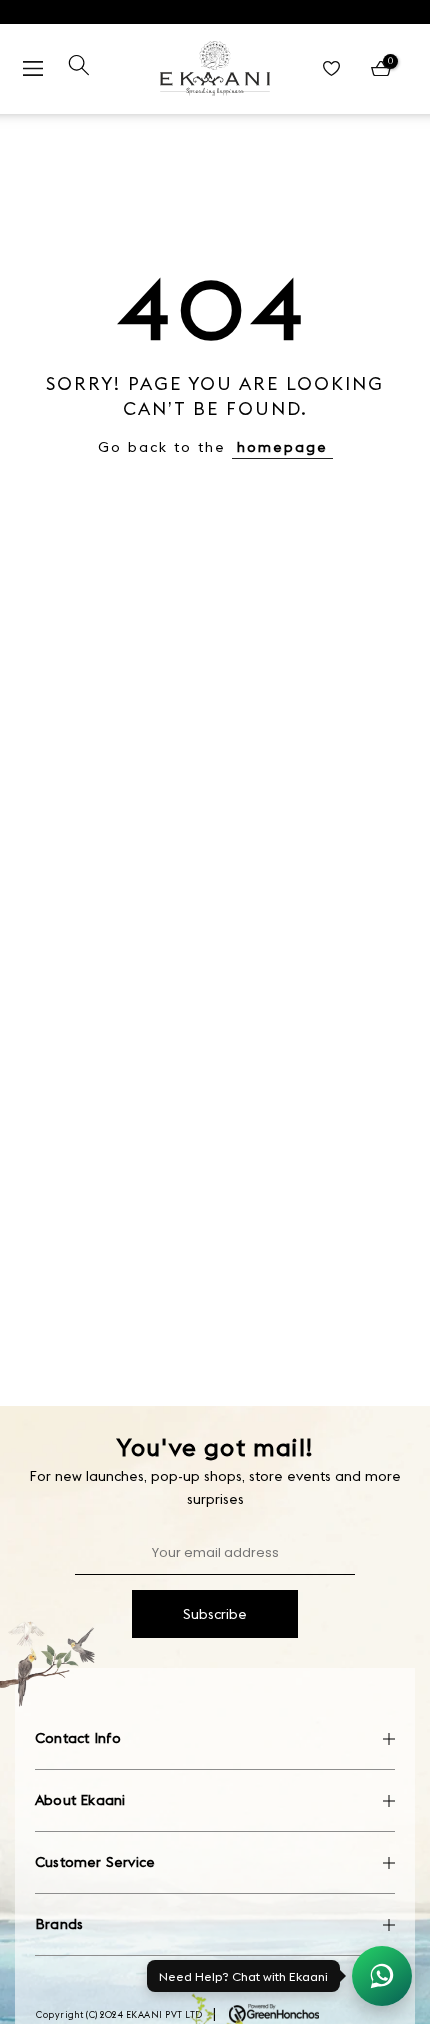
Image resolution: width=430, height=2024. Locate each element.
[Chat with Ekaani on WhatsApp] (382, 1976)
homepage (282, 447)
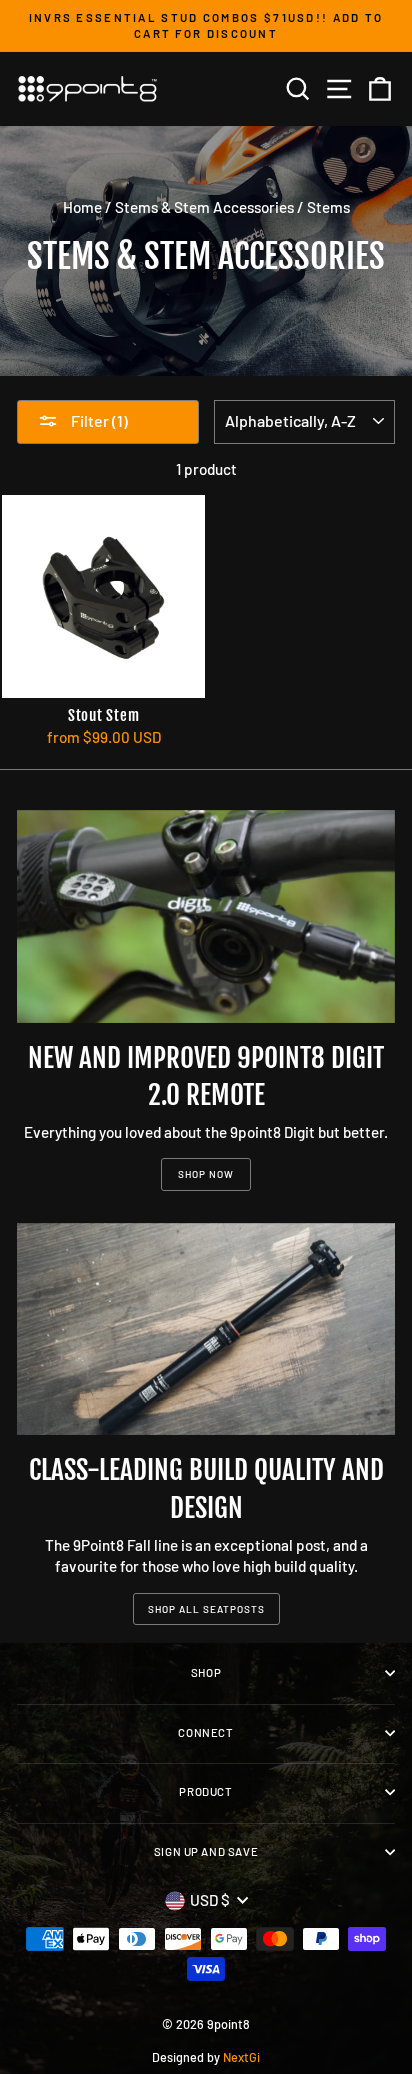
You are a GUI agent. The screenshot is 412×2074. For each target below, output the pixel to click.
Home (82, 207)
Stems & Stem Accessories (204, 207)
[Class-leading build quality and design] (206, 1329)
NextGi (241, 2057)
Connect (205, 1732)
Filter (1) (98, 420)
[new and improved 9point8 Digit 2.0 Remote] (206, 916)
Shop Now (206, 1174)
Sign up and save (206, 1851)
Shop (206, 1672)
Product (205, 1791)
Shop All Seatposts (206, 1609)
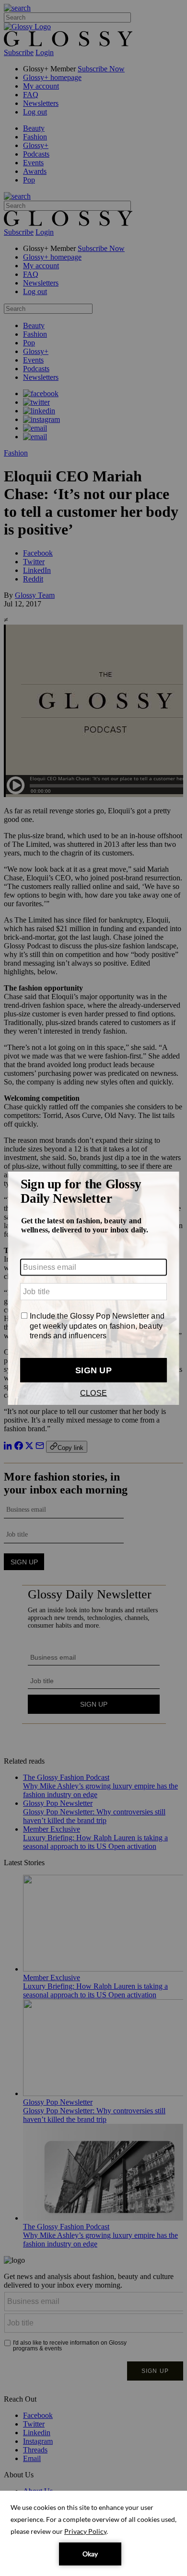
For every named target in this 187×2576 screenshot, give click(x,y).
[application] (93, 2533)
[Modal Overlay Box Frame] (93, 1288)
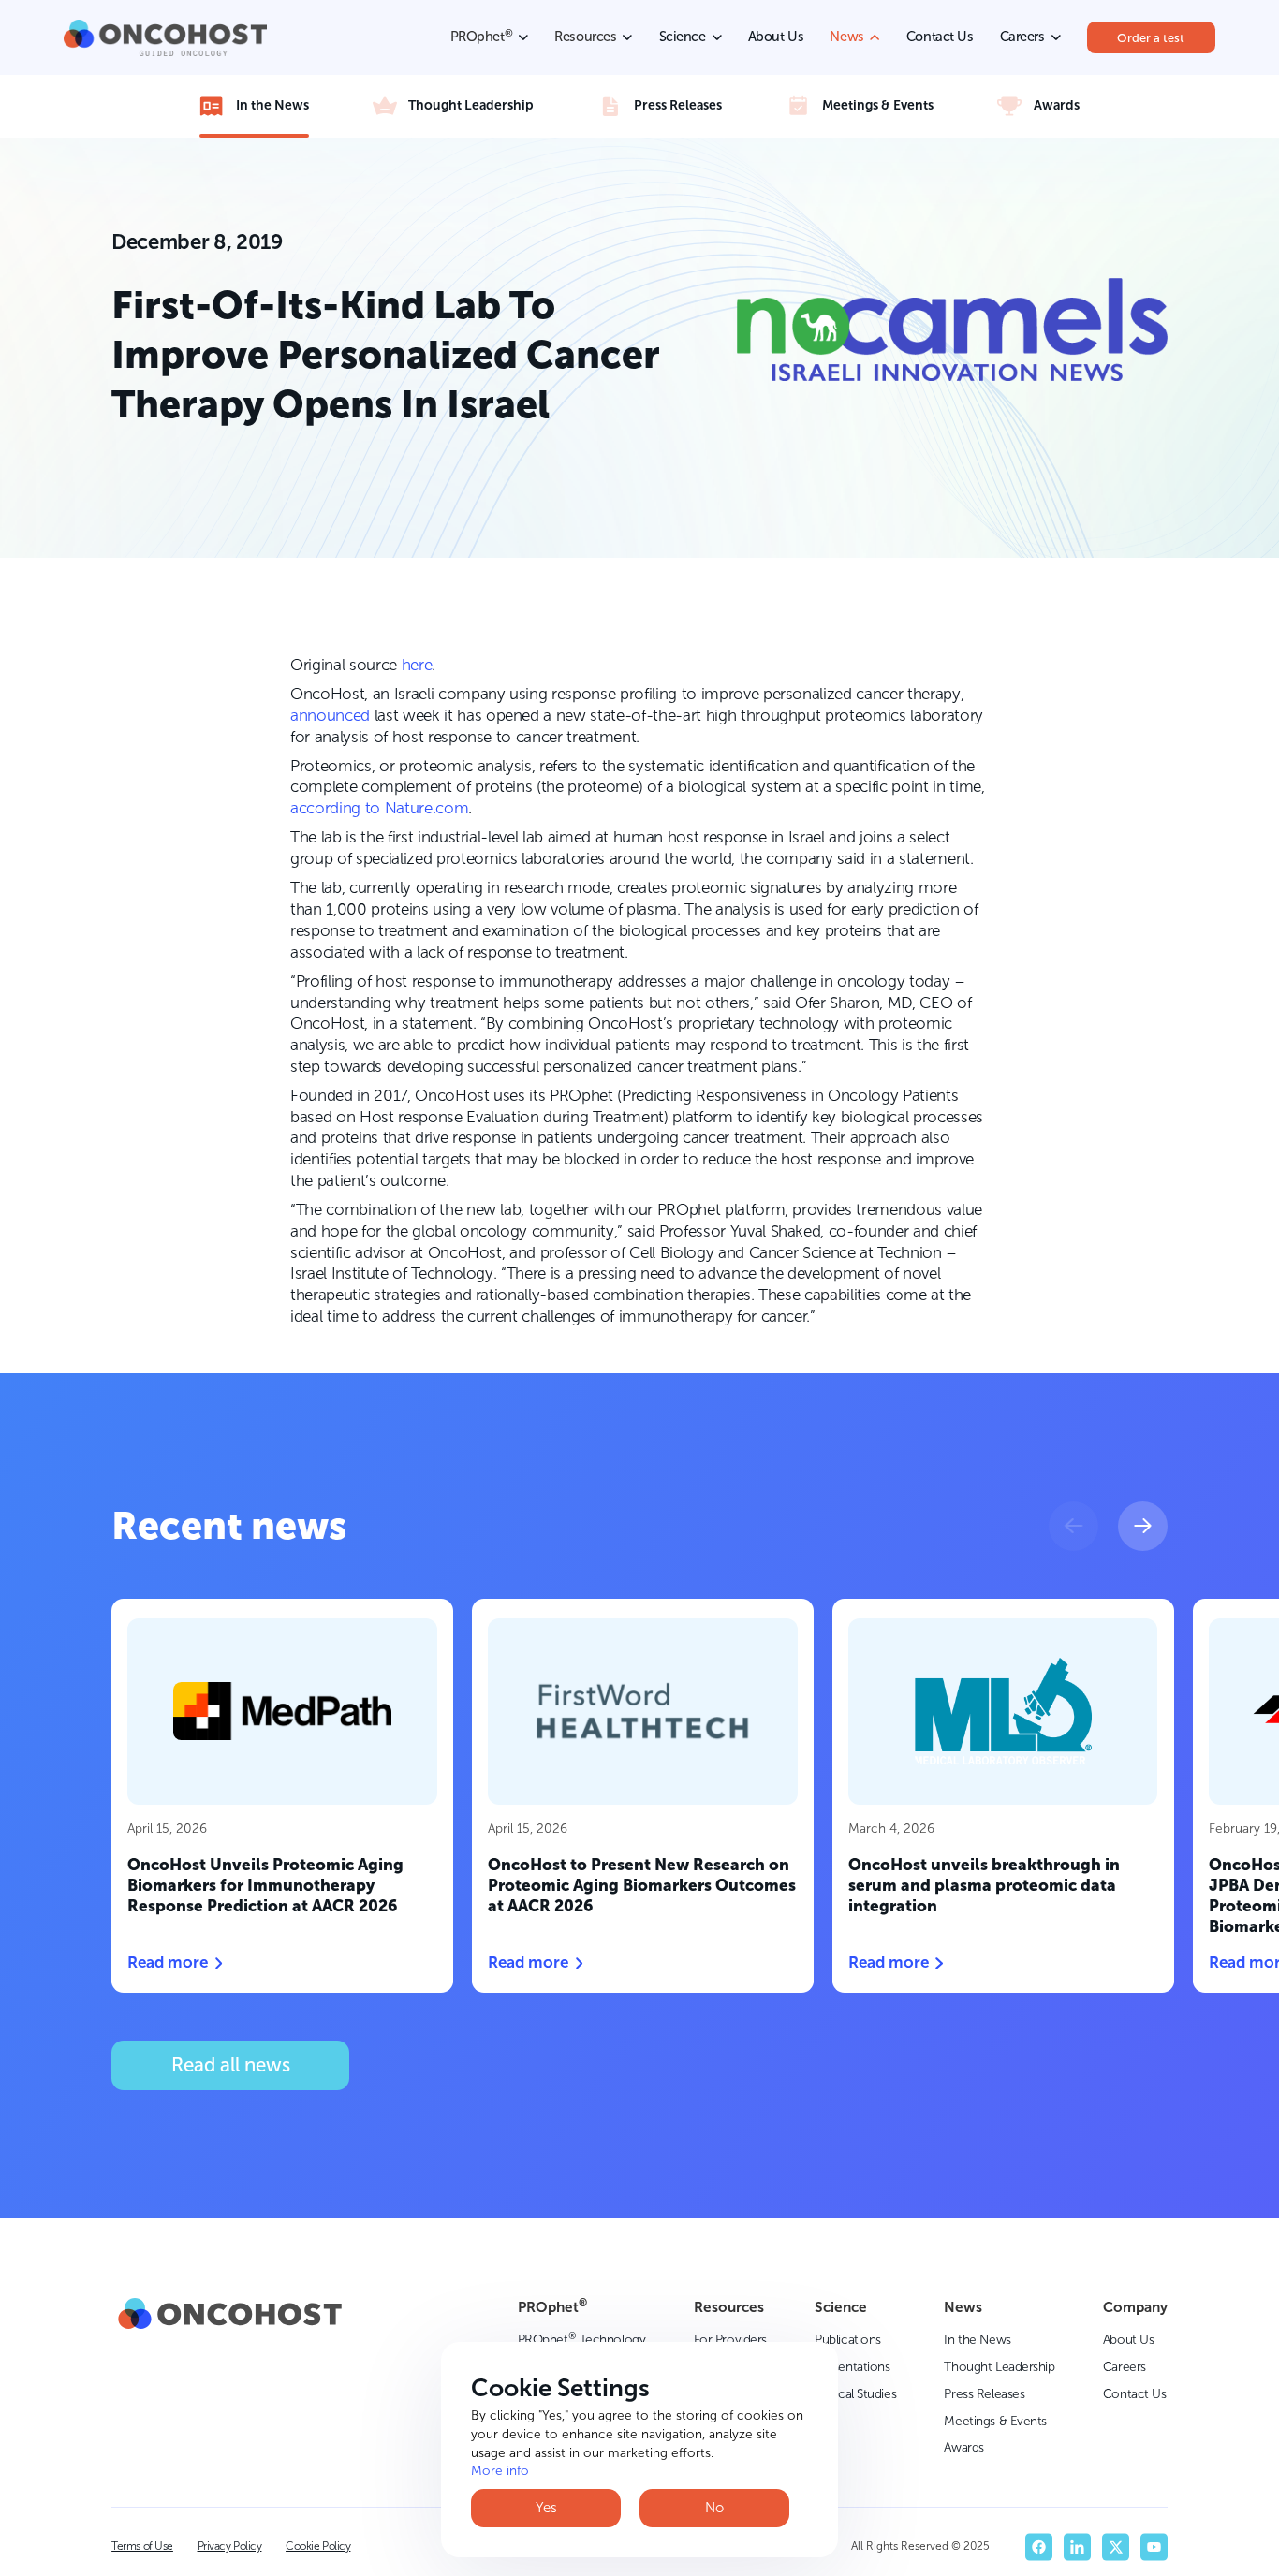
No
========================================
• TASK DETAILS:
All of the material above needs to be restated exactly, with no pictures.

• OUTPUT OF THE EXERCISE:
Image resolution: width=430, height=2024. Locate each element.
[Chat with Ekaani on WhatsApp] (382, 1976)
homepage (282, 447)
You are a GUI agent. The screenshot is 412×2074. For each target below, output the pixel to click.
Home (82, 207)
Stems & Stem Accessories (204, 207)
[Class-leading build quality and design] (206, 1329)
NextGi (241, 2057)
Connect (205, 1732)
Filter (1) (98, 420)
[new and improved 9point8 Digit 2.0 Remote] (206, 916)
Shop Now (206, 1174)
Sign up and save (206, 1851)
Shop (206, 1672)
Product (205, 1791)
Shop All Seatposts (206, 1609)
For every named target in this 187×2576 screenshot, give click(x,y).
[application] (93, 2533)
[Modal Overlay Box Frame] (93, 1288)
No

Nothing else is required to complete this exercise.